De fútbol no vive el hambre

Héctor Abad Faciolince
10 de mayo de 2020 - 05:00 a. m.

La semana pasada me dolía de la situación de los músicos en tiempos de pandemia; la antepasada, de la de los niños; antes aún, elogiaba el sacrificio de enfermeras y empleados sanitarios. Esta semana quisiera ocuparme del fútbol, pero no para lamentar la situación de los futbolistas profesionales, la de los equipos poderosos o la de los empresarios, sino para hacer ver que hace dos meses no hay fútbol y no ha pasado nada. Nada. No hay adictos en crisis de abstinencia; no hay millones de telefanáticos protestando porque llevamos meses sin el Barça, ni el Manchester ni el Real, sin que puedan ver ese pasatiempo que al parecer era la cosa más trascendental de cada día y de todas las semanas. Ni Messi ni Ronaldo, al fin y al cabo, sirven para curar el coronavirus. Al fin, al fin nos dimos cuenta de que los médicos eran más importantes que los futbolistas en una sociedad que pone las prioridades al derecho.

Creo que este silencio del fútbol internacional, el silencio de los periodistas deportivos que se quedaron sin tema (cuando antes dedicaban horas y horas de babas para discutir bobadas), esta ausencia de goles, de repeticiones en cámara lenta, de discusiones eternas sobre un off-side o una mano involuntaria, sobre desafíos, clásicos o chismes de novias o millones de euros por traspasos, pases y contratos, todas esas ausencias que no nos hacen falta, nos han recordado algo importante: que el fútbol no es tan importante. Que las enfermeras, los médicos y los hospitales son mucho más necesarios que los estadios. Que más vale tener camas de UCI, vacunas, anticoagulantes, antibióticos y máscaras de oxígeno, que camerinos con salas y jacuzzis.

Las crisis, por lo menos, reorganizan el orden de las prioridades. Lo más importante es producir comida, saber prepararla y distribuirla. Lo más importante es tener agua limpia para lavarse las manos. Lo más importante es tener una casa con aire y espacio y un parque verde en el barrio para poder descansar y pasear a distancia. Es mejor entrevistar a un experto en virus, en contagio, en tratamientos o prevenciones eficaces, que a un especialista en los resultados de todos los partidos de todos los mundiales. Mejor un matemático que entienda de curvas, el crecimiento estadístico, los escenarios distintos según el índice de propagación de una enfermedad contagiosa, que un sabelotodo en estrategias de ataque y defensa en equipos de once tipos.

No desprecio el fútbol. Sé que hay artistas y atletas de este juego ameno. Yo también grito y gozo cuando Colombia hace gol y me enfurezco con los errores del árbitro (sobre todo cuando nos perjudican, pues los humanos no somos robots imparciales). Como no lo desprecio, me ha convenido a mí también que esta crisis haya venido a recordarme que un futbolista no debería ganarse al año más que lo que cuesta mantener un hospital. Que los centros de salud van antes que las canchas. Que el espectáculo y la diversión no deberían trastocar tan hondamente todas las prioridades.

**DATOS MOSTRADOS:**
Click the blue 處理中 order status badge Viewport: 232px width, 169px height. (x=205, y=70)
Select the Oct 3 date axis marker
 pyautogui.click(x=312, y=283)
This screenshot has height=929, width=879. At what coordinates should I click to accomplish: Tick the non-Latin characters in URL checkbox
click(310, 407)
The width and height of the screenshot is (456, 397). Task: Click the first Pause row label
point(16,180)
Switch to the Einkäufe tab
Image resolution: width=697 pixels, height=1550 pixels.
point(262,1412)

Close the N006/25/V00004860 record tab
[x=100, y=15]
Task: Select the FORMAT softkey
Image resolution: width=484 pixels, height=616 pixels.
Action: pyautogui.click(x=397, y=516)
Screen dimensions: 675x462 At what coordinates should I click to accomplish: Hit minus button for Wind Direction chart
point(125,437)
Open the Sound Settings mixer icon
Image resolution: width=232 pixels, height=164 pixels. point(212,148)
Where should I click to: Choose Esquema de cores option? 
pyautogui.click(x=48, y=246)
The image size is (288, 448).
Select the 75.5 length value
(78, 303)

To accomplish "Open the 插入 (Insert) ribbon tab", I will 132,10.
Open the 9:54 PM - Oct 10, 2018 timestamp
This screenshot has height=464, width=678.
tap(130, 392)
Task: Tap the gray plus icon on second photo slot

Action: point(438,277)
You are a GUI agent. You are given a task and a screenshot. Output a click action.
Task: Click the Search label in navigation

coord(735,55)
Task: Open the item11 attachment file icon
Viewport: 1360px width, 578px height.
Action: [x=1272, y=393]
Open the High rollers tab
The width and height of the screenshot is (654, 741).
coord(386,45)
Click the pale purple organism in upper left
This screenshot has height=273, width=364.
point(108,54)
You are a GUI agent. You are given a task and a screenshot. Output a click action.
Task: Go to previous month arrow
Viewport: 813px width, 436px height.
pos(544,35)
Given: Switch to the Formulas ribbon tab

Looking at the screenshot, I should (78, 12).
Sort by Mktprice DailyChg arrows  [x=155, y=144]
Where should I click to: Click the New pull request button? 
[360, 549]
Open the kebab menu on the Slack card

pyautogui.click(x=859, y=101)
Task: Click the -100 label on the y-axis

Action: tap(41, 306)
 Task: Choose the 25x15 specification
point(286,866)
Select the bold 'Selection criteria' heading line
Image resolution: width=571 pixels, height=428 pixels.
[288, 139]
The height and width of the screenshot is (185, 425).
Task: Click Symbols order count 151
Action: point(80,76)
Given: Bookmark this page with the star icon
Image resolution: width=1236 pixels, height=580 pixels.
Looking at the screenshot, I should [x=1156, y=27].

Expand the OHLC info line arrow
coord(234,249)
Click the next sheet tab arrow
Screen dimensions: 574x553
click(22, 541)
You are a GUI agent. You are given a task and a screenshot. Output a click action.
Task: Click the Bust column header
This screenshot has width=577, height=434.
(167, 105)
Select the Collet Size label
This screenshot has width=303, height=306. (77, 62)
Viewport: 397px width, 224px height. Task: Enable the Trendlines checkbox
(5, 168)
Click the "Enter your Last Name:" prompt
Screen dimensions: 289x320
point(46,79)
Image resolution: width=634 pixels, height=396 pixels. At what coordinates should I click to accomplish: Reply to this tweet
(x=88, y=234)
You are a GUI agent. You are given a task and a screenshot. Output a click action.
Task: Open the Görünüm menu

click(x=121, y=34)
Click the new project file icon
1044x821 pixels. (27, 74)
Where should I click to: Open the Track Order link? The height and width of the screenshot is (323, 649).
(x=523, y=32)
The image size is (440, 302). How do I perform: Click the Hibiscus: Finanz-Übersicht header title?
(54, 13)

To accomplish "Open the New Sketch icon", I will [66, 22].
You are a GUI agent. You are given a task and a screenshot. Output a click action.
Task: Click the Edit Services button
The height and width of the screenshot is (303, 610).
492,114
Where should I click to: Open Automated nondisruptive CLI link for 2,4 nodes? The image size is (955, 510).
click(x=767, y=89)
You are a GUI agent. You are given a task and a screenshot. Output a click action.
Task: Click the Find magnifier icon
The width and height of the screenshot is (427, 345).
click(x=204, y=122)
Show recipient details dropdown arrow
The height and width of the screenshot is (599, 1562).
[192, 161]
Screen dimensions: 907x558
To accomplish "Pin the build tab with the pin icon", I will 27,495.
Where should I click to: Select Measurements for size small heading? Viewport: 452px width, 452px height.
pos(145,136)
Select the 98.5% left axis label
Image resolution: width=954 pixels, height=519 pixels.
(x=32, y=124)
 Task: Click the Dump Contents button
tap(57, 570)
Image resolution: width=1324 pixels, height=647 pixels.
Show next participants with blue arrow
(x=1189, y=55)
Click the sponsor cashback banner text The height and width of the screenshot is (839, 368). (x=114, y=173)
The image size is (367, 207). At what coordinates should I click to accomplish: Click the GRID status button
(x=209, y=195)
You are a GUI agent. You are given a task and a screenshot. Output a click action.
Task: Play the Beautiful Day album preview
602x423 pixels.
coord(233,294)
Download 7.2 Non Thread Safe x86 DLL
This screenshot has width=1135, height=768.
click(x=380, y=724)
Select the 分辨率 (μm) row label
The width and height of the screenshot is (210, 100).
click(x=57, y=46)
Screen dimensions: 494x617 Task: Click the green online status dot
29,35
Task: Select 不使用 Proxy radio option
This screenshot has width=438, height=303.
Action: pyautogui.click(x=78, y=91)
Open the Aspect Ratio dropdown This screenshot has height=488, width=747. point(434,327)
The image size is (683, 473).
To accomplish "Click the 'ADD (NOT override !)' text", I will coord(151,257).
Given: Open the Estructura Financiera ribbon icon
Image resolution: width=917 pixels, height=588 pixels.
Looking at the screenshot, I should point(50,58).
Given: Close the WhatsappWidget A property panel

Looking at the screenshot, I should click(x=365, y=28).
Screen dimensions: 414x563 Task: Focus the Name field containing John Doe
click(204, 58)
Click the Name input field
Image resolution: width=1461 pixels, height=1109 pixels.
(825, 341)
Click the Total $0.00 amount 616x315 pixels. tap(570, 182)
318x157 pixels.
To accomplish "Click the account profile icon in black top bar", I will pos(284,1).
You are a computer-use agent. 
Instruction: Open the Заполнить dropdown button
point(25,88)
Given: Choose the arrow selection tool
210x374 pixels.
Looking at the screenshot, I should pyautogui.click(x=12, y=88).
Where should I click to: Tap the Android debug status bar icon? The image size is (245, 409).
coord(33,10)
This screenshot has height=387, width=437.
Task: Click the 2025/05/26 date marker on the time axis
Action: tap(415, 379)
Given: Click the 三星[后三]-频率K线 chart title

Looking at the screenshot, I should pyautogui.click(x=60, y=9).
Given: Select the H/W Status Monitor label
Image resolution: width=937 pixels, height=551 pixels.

**QUÉ SE PIDE:**
1 - Transcribe literalmente todo el pasaje de la columna sobre el fútbol que va desde "Creo que este" hasta "salas y jacuzzis.".
2 - Enumera todo lo que, según la columna sobre el fútbol, más vale tener que camerinos con salas y jacuzzis.

**TUS RESPUESTAS:**
1 -
Creo que este silencio del fútbol internacional, el silencio de los periodistas deportivos que se quedaron sin tema (cuando antes dedicaban horas y horas de babas para discutir bobadas), esta ausencia de goles, de repeticiones en cámara lenta, de discusiones eternas sobre un off-side o una mano involuntaria, sobre desafíos, clásicos o chismes de novias o millones de euros por traspasos, pases y contratos, todas esas ausencias que no nos hacen falta, nos han recordado algo importante: que el fútbol no es tan importante. Que las enfermeras, los médicos y los hospitales son mucho más necesarios que los estadios. Que más vale tener camas de UCI, vacunas, anticoagulantes, antibióticos y máscaras de oxígeno, que camerinos con salas y jacuzzis.

2 -
- Camas de UCI
- Vacunas
- Anticoagulantes
- Antibióticos
- Máscaras de oxígeno